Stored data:
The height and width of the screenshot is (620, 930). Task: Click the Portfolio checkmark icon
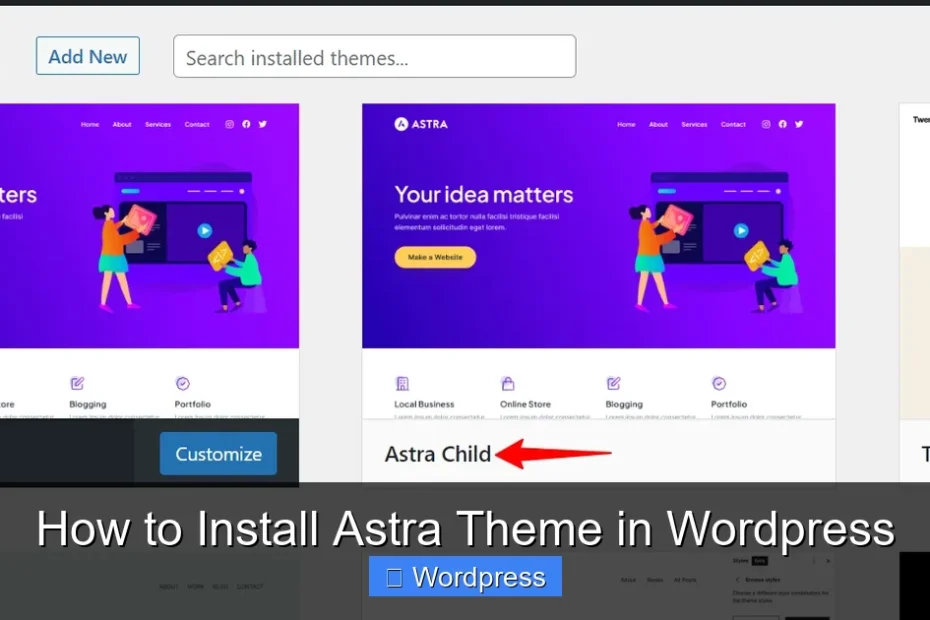pos(719,383)
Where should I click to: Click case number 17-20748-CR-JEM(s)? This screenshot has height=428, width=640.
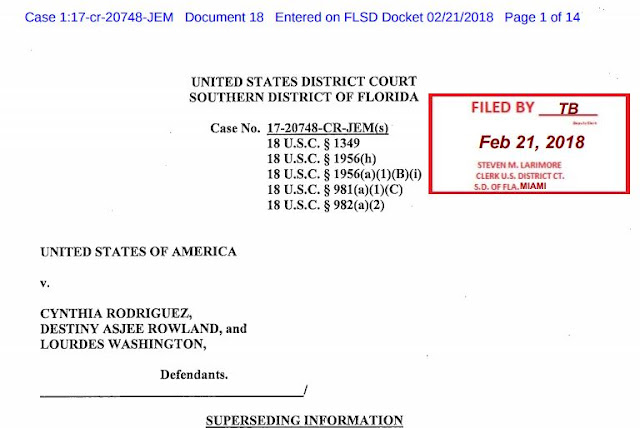(328, 129)
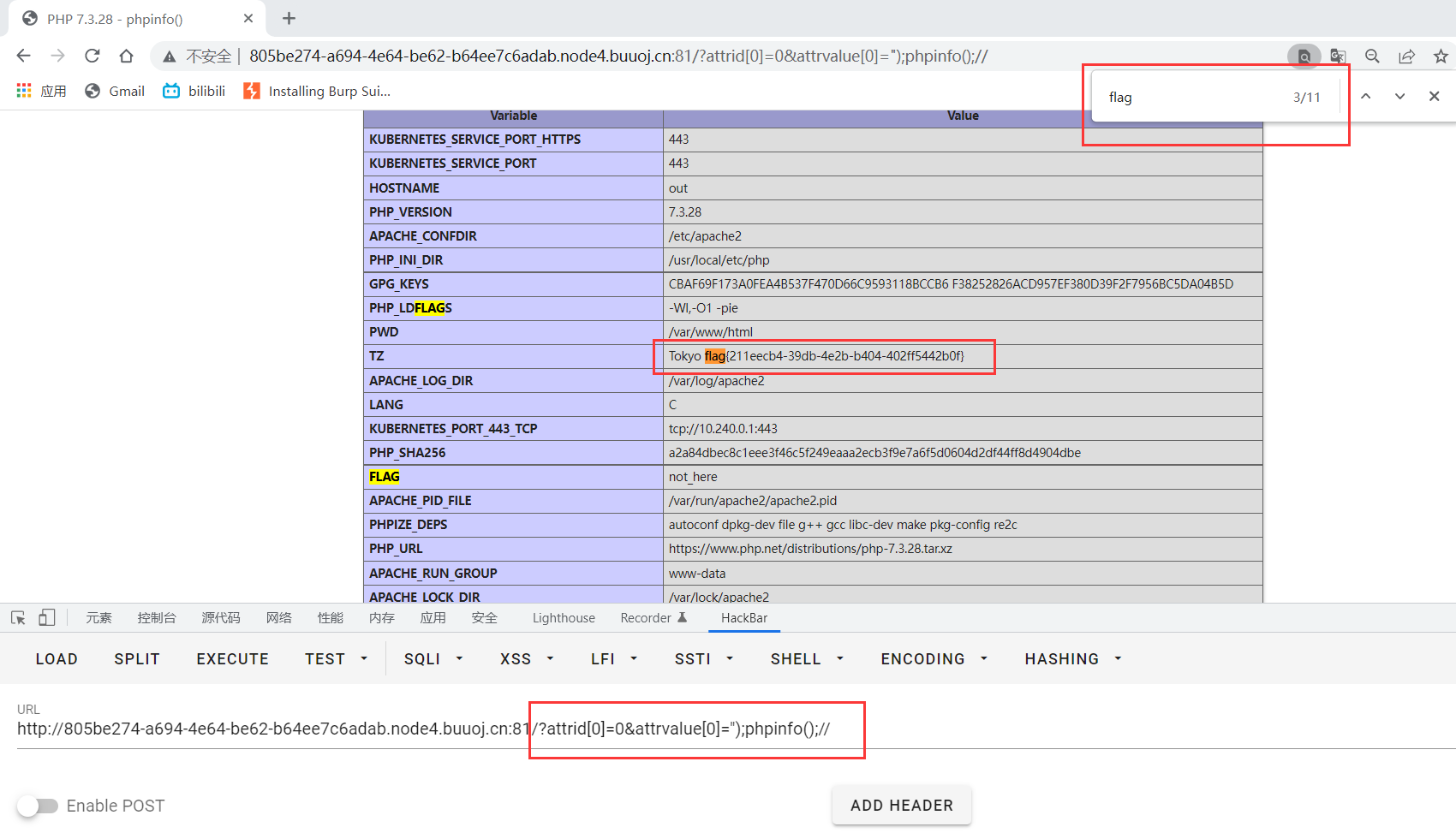Click the zoom magnifier icon in address bar

pos(1372,56)
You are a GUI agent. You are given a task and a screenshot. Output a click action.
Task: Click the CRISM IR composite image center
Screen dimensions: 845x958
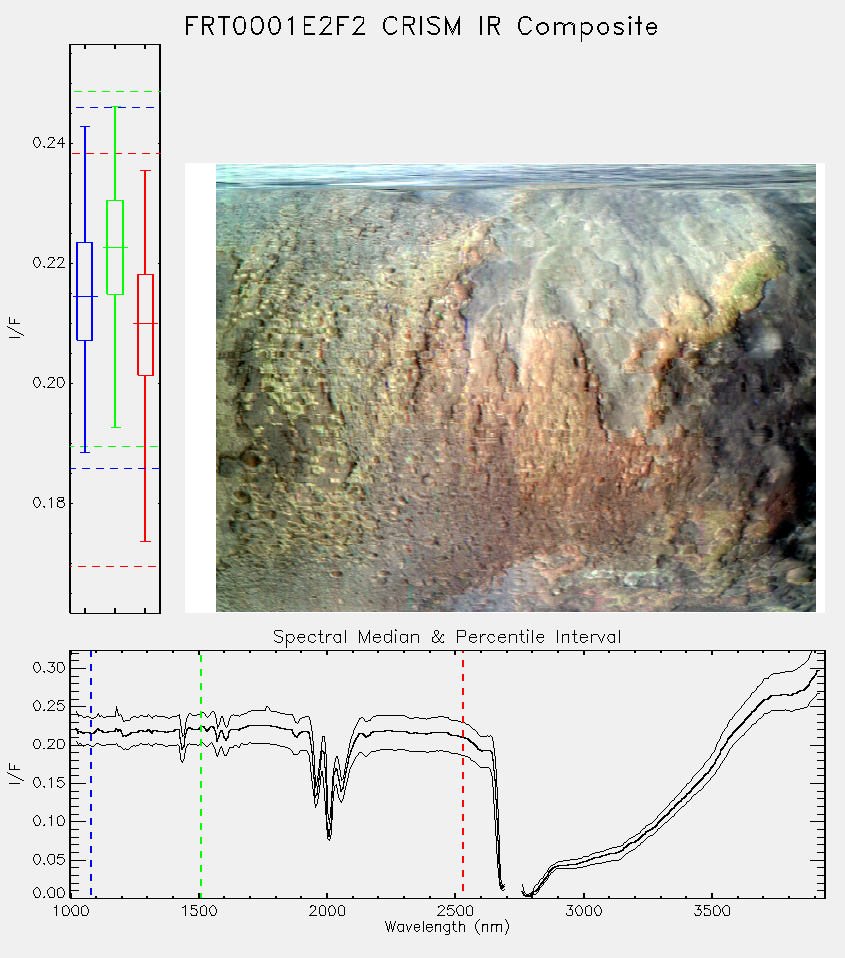516,388
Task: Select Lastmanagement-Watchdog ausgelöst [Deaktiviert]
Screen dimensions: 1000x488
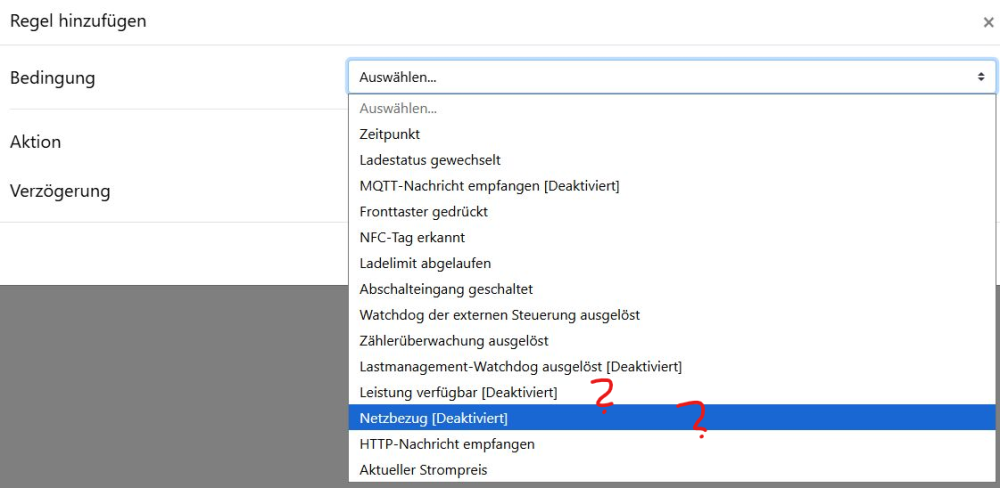Action: (x=520, y=367)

*PROBLEM TO WORK ON:* Please quote the records above exactly, beginning at the line that contains "Where should I" and ending at their last line. Leave the pictures out.

*SOLUTION:*
Where should I click to: Click case number 17-20748-CR-JEM(s)? This screenshot has height=428, width=640.
(328, 129)
Click the zoom magnifier icon in address bar

pos(1372,56)
You are a GUI agent. You are given a task and a screenshot. Output a click action.
Task: Click the CRISM IR composite image center
Screen dimensions: 845x958
516,388
Task: Select Lastmanagement-Watchdog ausgelöst [Deaktiviert]
Screen dimensions: 1000x488
Action: (x=520, y=367)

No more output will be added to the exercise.